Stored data
▶

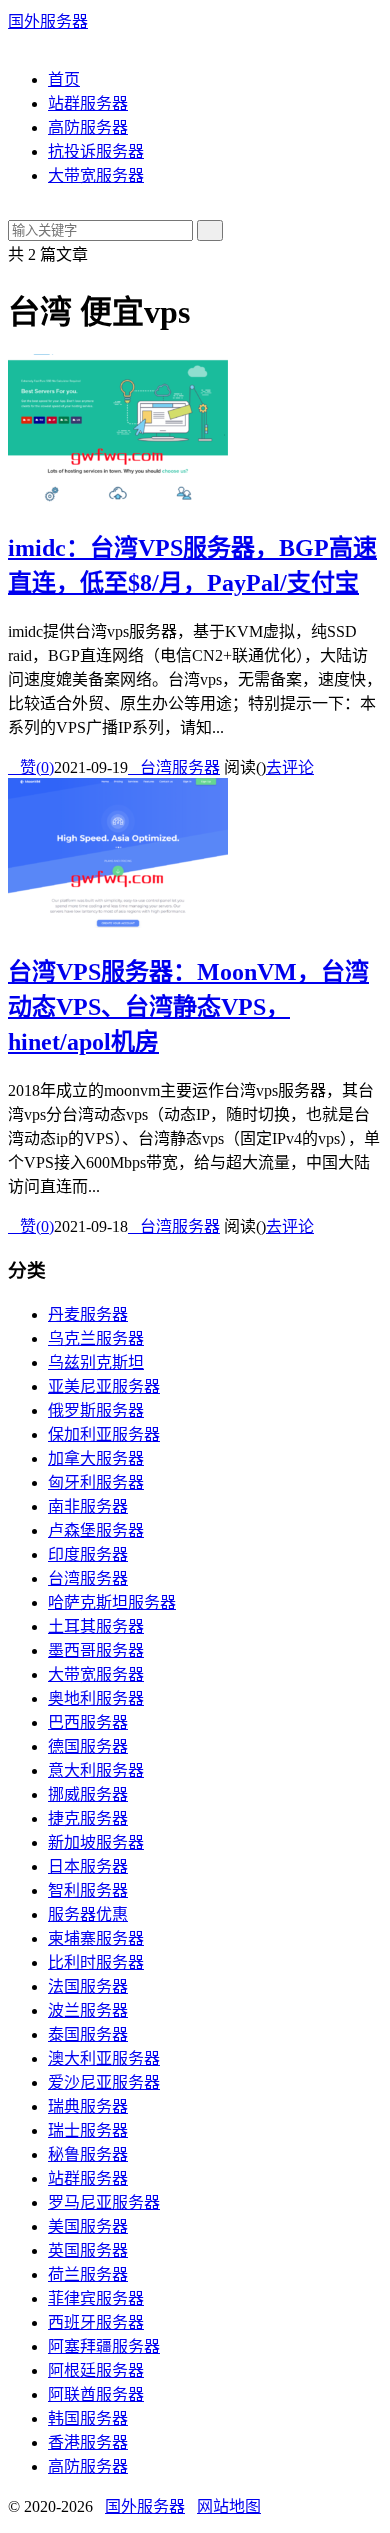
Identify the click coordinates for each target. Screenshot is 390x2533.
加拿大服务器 (96, 1458)
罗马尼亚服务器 (104, 2202)
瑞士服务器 (88, 2130)
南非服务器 (88, 1506)
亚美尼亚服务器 (104, 1386)
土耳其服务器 (96, 1626)
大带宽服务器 (96, 175)
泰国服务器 (88, 2034)
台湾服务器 (174, 767)
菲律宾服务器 (96, 2298)
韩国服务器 (88, 2418)
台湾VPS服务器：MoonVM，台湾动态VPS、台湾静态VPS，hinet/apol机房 (188, 1007)
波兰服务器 (88, 2010)
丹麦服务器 (88, 1314)
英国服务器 (88, 2250)
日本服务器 (88, 1866)
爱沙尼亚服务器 (104, 2082)
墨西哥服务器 (96, 1650)
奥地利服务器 (96, 1698)
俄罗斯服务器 (96, 1410)
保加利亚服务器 (104, 1434)
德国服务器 (88, 1746)
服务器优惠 (88, 1914)
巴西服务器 (88, 1722)
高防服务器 (88, 127)
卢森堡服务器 (96, 1530)
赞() (31, 767)
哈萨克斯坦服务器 (112, 1602)
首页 (64, 79)
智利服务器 (88, 1890)
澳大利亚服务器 (104, 2058)
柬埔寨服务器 (96, 1938)
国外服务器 (48, 21)
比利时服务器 (96, 1962)
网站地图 (229, 2506)
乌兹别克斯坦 (96, 1362)
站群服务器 (88, 103)
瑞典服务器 (88, 2106)
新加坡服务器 (96, 1842)
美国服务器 (88, 2226)
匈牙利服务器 (96, 1482)
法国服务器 (88, 1986)
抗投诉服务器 (96, 151)
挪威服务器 (88, 1794)
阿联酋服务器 (96, 2394)
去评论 (290, 767)
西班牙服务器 (96, 2322)
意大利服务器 (96, 1770)
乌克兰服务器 (96, 1338)
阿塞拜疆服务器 (104, 2346)
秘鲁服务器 (88, 2154)
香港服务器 (88, 2442)
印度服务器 (88, 1554)
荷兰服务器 (88, 2274)
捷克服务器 (88, 1818)
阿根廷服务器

◀

Leave the images aside and return the records above exactly as written.

FINAL ANSWER:
Identify the click coordinates for each target. Screenshot is 390x2533.
加拿大服务器 (96, 1458)
罗马尼亚服务器 (104, 2202)
瑞士服务器 (88, 2130)
南非服务器 (88, 1506)
亚美尼亚服务器 (104, 1386)
土耳其服务器 (96, 1626)
大带宽服务器 (96, 175)
泰国服务器 (88, 2034)
台湾服务器 (174, 767)
菲律宾服务器 (96, 2298)
韩国服务器 (88, 2418)
台湾VPS服务器：MoonVM，台湾动态VPS、台湾静态VPS，hinet/apol机房 (188, 1007)
波兰服务器 (88, 2010)
丹麦服务器 (88, 1314)
英国服务器 (88, 2250)
日本服务器 (88, 1866)
爱沙尼亚服务器 (104, 2082)
墨西哥服务器 (96, 1650)
奥地利服务器 (96, 1698)
俄罗斯服务器 (96, 1410)
保加利亚服务器 (104, 1434)
德国服务器 (88, 1746)
服务器优惠 (88, 1914)
巴西服务器 (88, 1722)
高防服务器 (88, 127)
卢森堡服务器 (96, 1530)
赞() (31, 767)
哈萨克斯坦服务器 (112, 1602)
首页 (64, 79)
智利服务器 (88, 1890)
澳大利亚服务器 (104, 2058)
柬埔寨服务器 (96, 1938)
国外服务器 (48, 21)
比利时服务器 (96, 1962)
网站地图 (229, 2506)
乌兹别克斯坦 (96, 1362)
站群服务器 (88, 103)
瑞典服务器 (88, 2106)
新加坡服务器 (96, 1842)
美国服务器 (88, 2226)
匈牙利服务器 (96, 1482)
法国服务器 (88, 1986)
抗投诉服务器 (96, 151)
挪威服务器 (88, 1794)
阿联酋服务器 (96, 2394)
去评论 (290, 767)
西班牙服务器 (96, 2322)
意大利服务器 (96, 1770)
乌克兰服务器 (96, 1338)
阿塞拜疆服务器 (104, 2346)
秘鲁服务器 (88, 2154)
香港服务器 (88, 2442)
印度服务器 (88, 1554)
荷兰服务器 (88, 2274)
捷克服务器 (88, 1818)
阿根廷服务器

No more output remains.